#### [Goal of the exercise]
Please reproduce the entries below exactly, starting at the first line and ending with the line that holds "Given: Refresh the switch topology diagram".

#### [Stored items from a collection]
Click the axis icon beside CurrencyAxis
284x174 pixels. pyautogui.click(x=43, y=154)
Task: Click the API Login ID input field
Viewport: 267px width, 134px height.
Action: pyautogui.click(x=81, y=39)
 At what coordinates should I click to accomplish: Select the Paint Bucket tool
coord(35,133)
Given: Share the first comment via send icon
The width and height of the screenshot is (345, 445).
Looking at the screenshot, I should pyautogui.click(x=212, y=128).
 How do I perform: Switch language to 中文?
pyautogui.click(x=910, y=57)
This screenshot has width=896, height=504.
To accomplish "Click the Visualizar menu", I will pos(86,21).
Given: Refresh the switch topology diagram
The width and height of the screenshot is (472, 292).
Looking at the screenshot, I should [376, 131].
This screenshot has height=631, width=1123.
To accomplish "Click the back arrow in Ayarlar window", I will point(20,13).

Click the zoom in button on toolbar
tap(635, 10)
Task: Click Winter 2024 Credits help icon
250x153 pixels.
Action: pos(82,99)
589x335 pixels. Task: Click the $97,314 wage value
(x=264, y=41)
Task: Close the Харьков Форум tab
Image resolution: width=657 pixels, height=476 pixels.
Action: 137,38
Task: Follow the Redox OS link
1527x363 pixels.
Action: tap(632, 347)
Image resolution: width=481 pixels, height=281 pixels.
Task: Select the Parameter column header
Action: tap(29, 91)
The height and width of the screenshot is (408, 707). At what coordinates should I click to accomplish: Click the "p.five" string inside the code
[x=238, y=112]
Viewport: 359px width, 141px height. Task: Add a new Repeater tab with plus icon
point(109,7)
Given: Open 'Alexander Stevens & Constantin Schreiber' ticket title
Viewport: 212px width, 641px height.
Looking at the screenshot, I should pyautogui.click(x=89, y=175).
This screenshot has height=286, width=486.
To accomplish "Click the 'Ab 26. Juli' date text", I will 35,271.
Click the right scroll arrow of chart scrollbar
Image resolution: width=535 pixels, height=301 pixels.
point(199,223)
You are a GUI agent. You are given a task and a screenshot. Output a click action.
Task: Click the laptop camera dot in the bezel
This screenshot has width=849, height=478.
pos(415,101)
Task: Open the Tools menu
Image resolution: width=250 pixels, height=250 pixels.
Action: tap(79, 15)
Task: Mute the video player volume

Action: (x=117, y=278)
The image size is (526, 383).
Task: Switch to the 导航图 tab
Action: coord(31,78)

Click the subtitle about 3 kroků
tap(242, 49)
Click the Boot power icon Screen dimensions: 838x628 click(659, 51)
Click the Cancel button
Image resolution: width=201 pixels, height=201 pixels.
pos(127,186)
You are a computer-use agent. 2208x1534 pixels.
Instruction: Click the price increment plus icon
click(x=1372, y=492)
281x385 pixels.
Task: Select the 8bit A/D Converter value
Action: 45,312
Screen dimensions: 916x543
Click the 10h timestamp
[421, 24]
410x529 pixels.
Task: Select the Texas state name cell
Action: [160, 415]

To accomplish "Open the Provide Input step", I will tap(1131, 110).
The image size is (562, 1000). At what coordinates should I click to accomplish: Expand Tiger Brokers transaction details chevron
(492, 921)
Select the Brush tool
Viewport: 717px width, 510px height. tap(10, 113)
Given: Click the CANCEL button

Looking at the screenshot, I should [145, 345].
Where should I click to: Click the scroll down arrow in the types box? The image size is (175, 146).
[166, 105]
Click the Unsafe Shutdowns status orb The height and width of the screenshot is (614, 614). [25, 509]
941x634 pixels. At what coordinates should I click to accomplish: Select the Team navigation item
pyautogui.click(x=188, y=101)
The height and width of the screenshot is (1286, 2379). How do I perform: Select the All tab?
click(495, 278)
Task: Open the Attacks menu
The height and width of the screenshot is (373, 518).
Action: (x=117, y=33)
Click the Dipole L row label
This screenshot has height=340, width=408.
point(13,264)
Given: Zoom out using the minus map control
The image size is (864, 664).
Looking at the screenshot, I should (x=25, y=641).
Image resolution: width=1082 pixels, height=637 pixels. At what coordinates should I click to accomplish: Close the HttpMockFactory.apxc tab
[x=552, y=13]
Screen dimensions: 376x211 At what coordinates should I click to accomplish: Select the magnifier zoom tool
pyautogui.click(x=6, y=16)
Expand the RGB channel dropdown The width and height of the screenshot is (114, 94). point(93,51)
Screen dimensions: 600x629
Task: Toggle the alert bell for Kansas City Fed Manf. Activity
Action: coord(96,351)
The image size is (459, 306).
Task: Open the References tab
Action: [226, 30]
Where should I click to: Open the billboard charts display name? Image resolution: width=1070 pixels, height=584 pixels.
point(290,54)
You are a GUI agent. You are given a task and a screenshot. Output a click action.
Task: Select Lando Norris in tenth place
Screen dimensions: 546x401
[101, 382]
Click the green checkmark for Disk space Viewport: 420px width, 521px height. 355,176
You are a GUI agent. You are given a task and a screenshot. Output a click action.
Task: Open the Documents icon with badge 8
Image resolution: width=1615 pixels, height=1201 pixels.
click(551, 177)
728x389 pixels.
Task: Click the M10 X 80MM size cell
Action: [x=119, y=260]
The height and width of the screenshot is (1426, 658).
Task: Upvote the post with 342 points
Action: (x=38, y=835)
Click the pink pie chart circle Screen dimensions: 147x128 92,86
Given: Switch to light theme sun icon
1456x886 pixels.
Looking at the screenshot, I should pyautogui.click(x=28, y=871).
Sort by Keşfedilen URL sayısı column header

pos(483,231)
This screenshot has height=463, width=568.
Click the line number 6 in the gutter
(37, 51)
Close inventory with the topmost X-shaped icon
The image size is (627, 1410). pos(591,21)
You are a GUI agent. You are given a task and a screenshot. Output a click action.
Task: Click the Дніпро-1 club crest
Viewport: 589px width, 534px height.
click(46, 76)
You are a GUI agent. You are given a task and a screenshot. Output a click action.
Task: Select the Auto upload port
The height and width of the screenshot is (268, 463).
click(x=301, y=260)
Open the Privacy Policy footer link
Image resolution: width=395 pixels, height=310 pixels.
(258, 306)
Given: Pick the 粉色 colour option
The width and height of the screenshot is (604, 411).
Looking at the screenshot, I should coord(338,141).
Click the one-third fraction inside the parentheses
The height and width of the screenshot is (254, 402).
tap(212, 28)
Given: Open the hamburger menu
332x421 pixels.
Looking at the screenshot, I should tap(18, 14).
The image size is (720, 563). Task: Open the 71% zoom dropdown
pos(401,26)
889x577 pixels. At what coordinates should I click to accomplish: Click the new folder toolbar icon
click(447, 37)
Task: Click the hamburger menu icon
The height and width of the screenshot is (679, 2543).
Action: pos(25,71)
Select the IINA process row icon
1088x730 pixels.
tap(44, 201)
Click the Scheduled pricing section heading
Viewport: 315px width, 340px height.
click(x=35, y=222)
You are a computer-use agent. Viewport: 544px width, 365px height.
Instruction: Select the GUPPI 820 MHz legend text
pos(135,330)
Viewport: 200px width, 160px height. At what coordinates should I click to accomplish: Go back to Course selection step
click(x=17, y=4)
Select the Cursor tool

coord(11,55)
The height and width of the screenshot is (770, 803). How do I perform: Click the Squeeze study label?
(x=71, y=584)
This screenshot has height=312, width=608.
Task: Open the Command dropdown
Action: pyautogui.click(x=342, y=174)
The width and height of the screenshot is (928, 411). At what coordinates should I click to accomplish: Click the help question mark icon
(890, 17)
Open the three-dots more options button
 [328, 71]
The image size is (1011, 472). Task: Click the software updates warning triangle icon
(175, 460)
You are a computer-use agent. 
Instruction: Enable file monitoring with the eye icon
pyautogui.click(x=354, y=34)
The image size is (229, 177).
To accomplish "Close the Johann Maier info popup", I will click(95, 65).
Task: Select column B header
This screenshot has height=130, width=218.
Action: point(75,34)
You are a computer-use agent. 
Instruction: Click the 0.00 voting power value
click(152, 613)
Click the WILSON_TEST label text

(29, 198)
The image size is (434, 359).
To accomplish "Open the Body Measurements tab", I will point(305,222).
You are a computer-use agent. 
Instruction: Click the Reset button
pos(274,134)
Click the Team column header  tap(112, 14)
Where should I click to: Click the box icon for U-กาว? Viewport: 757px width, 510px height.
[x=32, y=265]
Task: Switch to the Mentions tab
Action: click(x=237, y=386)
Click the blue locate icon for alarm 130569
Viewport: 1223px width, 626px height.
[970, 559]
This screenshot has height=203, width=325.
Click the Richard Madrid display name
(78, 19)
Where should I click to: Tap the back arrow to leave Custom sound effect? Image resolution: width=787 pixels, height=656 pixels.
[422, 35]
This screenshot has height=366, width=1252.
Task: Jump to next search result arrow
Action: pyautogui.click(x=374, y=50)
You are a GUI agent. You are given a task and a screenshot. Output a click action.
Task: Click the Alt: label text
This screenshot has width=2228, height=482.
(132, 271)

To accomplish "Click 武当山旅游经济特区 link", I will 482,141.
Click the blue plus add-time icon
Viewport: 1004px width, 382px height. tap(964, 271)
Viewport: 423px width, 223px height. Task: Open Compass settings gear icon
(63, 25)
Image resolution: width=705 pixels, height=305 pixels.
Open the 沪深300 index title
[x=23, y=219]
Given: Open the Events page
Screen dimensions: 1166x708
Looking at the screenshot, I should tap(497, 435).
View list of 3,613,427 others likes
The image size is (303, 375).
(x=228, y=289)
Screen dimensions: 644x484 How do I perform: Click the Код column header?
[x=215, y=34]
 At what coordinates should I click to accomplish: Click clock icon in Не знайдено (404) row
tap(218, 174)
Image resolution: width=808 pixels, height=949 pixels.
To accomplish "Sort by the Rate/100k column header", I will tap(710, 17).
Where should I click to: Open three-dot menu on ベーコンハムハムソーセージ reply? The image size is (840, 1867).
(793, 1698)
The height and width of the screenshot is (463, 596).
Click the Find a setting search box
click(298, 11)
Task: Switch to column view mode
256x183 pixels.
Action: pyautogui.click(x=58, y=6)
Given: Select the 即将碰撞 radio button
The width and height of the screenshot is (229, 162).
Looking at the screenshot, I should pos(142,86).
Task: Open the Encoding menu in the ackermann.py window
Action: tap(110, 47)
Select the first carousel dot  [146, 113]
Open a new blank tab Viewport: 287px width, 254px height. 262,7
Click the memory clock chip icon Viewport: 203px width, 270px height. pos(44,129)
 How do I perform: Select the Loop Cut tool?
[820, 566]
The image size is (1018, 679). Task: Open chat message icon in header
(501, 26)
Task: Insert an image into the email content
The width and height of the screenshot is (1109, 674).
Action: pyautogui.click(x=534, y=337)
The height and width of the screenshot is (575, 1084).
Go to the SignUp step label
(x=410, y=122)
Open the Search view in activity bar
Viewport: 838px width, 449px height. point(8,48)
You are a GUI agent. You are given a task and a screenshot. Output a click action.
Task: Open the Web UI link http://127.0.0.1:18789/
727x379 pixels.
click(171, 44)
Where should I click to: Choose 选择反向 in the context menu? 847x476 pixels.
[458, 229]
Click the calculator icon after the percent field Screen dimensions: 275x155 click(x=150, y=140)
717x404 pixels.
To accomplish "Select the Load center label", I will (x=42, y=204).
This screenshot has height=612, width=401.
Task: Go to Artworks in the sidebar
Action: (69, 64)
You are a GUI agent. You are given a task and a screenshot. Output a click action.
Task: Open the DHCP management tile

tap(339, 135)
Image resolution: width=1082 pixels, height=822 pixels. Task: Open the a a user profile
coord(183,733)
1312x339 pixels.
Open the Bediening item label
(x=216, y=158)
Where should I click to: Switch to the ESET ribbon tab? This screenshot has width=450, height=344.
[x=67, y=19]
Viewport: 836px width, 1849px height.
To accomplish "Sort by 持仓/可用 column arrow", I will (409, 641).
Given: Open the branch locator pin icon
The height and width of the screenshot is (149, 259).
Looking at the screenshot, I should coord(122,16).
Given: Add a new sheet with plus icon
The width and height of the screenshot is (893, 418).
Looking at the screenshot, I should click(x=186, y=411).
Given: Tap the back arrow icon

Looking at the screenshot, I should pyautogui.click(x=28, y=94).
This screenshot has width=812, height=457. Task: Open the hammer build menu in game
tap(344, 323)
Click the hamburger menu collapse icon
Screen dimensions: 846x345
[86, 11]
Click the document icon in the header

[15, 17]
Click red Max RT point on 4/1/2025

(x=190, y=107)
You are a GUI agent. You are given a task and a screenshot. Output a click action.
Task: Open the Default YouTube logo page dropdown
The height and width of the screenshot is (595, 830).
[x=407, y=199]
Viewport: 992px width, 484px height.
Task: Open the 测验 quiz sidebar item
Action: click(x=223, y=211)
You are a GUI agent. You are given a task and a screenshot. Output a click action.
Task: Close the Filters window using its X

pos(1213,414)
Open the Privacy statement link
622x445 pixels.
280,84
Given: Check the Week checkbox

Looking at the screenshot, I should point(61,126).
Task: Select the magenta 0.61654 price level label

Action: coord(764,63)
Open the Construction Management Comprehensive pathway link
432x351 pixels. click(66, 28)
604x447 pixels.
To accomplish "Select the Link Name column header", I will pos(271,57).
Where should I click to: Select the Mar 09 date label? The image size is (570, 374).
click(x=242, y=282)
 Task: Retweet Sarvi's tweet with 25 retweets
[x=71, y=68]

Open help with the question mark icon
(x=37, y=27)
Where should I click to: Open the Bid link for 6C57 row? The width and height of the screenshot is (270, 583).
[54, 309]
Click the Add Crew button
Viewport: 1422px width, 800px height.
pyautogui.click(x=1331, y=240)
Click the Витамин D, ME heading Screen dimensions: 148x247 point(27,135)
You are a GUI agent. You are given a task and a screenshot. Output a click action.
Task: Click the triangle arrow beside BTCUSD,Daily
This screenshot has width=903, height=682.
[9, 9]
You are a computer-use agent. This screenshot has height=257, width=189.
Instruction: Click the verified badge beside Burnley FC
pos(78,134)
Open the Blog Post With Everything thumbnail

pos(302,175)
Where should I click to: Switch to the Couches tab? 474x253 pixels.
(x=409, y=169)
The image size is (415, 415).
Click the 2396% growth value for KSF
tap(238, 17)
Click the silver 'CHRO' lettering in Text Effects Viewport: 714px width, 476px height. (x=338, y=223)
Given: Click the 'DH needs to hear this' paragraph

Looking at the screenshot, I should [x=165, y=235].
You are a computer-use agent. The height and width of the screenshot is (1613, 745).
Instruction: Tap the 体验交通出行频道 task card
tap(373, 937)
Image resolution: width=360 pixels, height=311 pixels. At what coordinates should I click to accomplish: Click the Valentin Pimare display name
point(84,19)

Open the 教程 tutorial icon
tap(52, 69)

#### [Written response]
Click the axis icon beside CurrencyAxis
284x174 pixels. pyautogui.click(x=43, y=154)
Task: Click the API Login ID input field
Viewport: 267px width, 134px height.
Action: pyautogui.click(x=81, y=39)
 At what coordinates should I click to accomplish: Select the Paint Bucket tool
coord(35,133)
Given: Share the first comment via send icon
The width and height of the screenshot is (345, 445).
Looking at the screenshot, I should pyautogui.click(x=212, y=128).
 How do I perform: Switch language to 中文?
pyautogui.click(x=910, y=57)
This screenshot has width=896, height=504.
To accomplish "Click the Visualizar menu", I will pos(86,21).
Given: Refresh the switch topology diagram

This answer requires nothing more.